Feature Type
-
[X] Adding new functionality to pandas
-
[ ] Changing existing functionality in pandas
-
[ ] Removing existing functionality in pandas
Problem Description
The current pandas ExtensionArray is a standard Python class, and throughout our code base we do things like isinstance(obj, ExtensionArray)
to determine at runtime if an object is an instance of the ExtensionArray.
While this works for classes implemented purely in Python that may inherit from a Python class, it does not work with extension classes that are implemented in either Cython, pybind11, nanobind, etc... See https://cython.readthedocs.io/en/latest/src/userguide/extension_types.html#subclassing for documentation of this limitation in Cython
As such, unless you implement your extension purely in Python it will not work correctly as an ExtensionArray
Feature Description
PEP 544 describes the runtime_checkable decorator that in theory can solve this issue without any major changes to our code base (ignoring any performance implications for now)
Alternative Solutions
Not sure there are any - I may be wrong but I do not think extension types in Python can inherit from Python types
Additional Context
No response
Comment From: jbrockmendel
Not sure there are any - I may be wrong but I do not think extension types in Python can inherit from Python types
Can't you
cdef class ActualImplementation:
[most of the implementation]
class MyEA(ActualImplementation, ExtensionArray):
pass
That's basically what we do with NDArrayBacked
.
Comment From: WillAyd
That works until you try to call an method of the extension class. MyEA().copy()
will return an instance of ActualImplementation
not of MyEA
Comment From: WillAyd
Ah I take that back - OK cool I'll have to look more into what Cython is doing to make that maintain the MyEA type. Was not getting this with nanobind so must be a Cython feature:
import numpy as np
from pandas.api.extensions import ExtensionArray
from pandas._libs.arrays import NDArrayBacked
class MyEA(NDArrayBacked, ExtensionArray):
...
arr = MyEA(np.arange(3), np.int64)
assert type(arr) == type(arr.copy())
Comment From: jbrockmendel
Yah I’m implicitly assuming the implementation returns type(self) instead of hard-coding the class there. That seems pretty harmless to me.
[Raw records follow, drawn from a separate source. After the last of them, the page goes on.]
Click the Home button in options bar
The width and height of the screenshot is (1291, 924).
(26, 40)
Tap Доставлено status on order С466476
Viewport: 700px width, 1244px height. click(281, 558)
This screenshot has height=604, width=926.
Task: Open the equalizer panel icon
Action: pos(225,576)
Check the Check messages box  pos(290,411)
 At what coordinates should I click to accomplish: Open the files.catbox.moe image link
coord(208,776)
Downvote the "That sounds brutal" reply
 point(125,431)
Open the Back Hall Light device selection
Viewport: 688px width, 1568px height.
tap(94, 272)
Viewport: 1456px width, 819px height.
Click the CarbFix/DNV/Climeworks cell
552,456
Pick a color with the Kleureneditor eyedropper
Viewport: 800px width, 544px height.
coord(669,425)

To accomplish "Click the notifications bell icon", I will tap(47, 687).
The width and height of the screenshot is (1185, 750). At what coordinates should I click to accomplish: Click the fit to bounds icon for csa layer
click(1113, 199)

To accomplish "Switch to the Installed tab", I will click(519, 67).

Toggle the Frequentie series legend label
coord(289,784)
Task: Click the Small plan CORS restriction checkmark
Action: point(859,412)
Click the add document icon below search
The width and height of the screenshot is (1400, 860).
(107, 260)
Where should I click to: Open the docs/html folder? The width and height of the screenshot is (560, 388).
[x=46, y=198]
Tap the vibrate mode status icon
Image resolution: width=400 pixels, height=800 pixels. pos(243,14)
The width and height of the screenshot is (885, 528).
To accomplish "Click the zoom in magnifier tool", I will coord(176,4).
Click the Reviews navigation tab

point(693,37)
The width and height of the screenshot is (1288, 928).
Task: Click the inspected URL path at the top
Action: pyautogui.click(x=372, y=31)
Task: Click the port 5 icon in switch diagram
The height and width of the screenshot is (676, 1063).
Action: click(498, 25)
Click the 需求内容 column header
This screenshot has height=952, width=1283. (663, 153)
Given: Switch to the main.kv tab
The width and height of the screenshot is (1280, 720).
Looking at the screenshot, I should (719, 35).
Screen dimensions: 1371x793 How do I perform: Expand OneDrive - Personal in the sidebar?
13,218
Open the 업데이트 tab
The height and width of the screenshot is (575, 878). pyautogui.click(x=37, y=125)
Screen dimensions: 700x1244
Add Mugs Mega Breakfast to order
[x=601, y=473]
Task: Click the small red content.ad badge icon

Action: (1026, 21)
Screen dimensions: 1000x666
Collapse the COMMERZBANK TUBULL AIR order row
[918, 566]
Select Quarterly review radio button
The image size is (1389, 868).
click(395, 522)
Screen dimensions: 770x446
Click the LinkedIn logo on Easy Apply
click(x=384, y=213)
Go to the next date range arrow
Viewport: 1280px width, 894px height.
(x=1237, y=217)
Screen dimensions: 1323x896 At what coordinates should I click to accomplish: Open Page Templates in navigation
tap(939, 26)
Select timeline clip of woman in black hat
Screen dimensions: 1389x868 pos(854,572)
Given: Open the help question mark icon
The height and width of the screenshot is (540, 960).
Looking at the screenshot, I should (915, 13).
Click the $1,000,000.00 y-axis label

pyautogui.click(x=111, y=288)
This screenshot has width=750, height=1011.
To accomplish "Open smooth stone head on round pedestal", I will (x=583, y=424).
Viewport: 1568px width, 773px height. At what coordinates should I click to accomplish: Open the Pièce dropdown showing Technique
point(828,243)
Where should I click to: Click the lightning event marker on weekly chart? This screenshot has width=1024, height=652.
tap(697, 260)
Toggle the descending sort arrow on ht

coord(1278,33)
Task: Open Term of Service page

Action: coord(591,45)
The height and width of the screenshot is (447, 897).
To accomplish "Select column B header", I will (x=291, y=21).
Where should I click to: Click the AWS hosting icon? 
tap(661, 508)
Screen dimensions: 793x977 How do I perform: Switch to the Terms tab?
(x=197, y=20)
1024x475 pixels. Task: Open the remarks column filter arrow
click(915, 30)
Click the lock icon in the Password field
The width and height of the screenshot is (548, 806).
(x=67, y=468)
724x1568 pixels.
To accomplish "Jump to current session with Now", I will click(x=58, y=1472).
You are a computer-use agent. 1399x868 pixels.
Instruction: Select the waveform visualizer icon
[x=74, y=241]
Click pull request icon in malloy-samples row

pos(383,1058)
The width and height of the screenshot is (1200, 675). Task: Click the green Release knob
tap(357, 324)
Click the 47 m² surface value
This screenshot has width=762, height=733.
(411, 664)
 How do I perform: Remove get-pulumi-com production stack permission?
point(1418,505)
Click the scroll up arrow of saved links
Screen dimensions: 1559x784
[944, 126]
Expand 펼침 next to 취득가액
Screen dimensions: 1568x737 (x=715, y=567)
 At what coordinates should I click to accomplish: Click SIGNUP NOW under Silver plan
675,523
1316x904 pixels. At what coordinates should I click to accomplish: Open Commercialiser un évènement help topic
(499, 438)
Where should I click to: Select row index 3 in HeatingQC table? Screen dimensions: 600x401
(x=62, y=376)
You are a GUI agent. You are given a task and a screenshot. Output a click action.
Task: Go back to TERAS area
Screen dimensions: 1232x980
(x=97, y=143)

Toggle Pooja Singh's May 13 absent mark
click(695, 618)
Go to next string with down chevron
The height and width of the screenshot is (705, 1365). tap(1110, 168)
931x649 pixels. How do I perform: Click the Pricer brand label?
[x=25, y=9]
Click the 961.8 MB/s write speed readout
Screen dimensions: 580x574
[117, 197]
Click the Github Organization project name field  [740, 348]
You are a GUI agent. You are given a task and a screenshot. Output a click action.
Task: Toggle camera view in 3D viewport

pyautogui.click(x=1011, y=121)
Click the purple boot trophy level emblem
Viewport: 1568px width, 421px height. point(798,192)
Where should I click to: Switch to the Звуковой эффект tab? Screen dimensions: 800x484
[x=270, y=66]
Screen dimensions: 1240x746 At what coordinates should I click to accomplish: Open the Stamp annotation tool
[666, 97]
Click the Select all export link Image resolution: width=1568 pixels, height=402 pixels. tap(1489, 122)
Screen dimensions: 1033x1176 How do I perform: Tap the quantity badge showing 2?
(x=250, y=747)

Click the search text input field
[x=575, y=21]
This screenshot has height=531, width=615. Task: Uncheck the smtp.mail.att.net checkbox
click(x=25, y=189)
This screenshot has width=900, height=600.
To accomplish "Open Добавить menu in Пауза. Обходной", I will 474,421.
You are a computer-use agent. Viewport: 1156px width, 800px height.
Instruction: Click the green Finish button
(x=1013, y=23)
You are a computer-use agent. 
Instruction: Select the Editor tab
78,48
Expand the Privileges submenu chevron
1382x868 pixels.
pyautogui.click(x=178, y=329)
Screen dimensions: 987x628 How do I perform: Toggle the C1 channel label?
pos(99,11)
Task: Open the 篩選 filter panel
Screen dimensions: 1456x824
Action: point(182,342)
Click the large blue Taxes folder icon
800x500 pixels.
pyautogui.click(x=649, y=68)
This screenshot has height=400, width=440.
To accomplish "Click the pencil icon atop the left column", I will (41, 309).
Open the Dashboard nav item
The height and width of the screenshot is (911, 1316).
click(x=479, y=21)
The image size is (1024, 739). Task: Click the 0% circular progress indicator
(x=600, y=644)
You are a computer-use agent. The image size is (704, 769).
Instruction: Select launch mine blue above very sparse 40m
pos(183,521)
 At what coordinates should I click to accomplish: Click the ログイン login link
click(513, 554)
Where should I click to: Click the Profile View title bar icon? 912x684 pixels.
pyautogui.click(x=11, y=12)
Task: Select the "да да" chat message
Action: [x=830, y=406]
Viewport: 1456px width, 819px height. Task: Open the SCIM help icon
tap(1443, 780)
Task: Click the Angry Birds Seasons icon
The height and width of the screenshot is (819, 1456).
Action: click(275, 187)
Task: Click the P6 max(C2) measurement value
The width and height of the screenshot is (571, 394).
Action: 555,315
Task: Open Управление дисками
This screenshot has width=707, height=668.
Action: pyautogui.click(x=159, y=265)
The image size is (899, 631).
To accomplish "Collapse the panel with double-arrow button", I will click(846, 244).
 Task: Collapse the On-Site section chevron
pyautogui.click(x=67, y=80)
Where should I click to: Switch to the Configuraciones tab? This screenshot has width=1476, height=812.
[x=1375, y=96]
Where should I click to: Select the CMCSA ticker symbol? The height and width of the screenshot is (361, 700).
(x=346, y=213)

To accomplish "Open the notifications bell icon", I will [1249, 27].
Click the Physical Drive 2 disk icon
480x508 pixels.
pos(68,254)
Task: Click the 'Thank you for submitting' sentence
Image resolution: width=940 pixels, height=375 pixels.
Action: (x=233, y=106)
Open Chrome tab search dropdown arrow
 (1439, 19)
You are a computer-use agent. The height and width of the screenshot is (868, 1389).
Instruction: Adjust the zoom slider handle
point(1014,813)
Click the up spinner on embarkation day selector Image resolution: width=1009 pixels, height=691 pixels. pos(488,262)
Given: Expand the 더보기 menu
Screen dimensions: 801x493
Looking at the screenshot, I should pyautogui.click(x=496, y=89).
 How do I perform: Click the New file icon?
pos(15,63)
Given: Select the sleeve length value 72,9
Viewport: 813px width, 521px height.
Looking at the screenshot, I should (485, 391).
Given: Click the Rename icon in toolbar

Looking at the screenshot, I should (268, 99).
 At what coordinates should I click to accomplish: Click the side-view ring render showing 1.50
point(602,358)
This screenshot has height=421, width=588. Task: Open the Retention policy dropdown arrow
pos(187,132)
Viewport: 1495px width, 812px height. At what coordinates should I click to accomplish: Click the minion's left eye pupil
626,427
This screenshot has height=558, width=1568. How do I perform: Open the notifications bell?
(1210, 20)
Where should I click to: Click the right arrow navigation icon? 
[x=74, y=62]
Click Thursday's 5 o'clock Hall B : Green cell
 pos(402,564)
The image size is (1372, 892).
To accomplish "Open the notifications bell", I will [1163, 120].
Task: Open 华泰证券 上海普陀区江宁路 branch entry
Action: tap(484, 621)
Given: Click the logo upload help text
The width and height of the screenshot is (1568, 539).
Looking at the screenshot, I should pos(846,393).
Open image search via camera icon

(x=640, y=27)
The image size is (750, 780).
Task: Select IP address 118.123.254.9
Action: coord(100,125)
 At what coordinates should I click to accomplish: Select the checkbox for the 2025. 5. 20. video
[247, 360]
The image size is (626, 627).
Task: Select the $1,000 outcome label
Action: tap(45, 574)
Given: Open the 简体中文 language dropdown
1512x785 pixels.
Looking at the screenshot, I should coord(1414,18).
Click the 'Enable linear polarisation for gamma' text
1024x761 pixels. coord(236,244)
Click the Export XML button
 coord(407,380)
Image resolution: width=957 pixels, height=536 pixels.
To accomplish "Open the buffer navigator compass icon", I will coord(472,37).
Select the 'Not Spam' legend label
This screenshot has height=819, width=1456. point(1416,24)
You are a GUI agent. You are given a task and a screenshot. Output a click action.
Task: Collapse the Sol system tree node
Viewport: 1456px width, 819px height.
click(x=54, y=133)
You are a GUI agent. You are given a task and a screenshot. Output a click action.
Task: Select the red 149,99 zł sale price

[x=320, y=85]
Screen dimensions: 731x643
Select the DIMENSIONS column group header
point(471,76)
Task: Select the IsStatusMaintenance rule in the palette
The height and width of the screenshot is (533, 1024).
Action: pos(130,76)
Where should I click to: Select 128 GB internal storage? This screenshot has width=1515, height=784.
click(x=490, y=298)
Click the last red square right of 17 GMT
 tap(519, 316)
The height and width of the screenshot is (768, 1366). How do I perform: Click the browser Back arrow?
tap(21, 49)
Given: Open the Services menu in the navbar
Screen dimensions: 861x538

On Mon, Feb 26, 2024 at 1:20 PM William Ayd @.***> wrote:
That works until you try to call an method of the extension class. MyEA().copy() will return an instance of ActualImplementation not of MyEA
— Reply to this email directly, view it on GitHub https://github.com/pandas-dev/pandas/issues/57633#issuecomment-1965310556, or unsubscribe https://github.com/notifications/unsubscribe-auth/AB5UM6CFMVNUFOA6VFEDQF3YVT4BNAVCNFSM6AAAAABD2Z4EU2VHI2DSMVQWIX3LMV43OSLTON2WKQ3PNVWWK3TUHMYTSNRVGMYTANJVGY . You are receiving this because you commented.Message ID: @.***>
Comment From: twoertwein
PEP 544 describes the runtime_checkable decorator that in theory can solve this issue without any major changes to our code base (ignoring any performance implications for now)
I think isinstance
checks on a protocol are more expensive than on concrete classes: comparing all symbols (protocol) vs just checking __mro__
(concrete class)
Comment From: WillAyd
Yea there is going to be some performance overhead, I think especially before Python 3.12. How much that matters I don't know - I am under the impression we aren't doing these checks in a tight loop but if you have ideas on what to benchmark happy to profile
Comment From: jbrockmendel
We aren’t doing the checks in a tight loop, but we are doing them everywhere.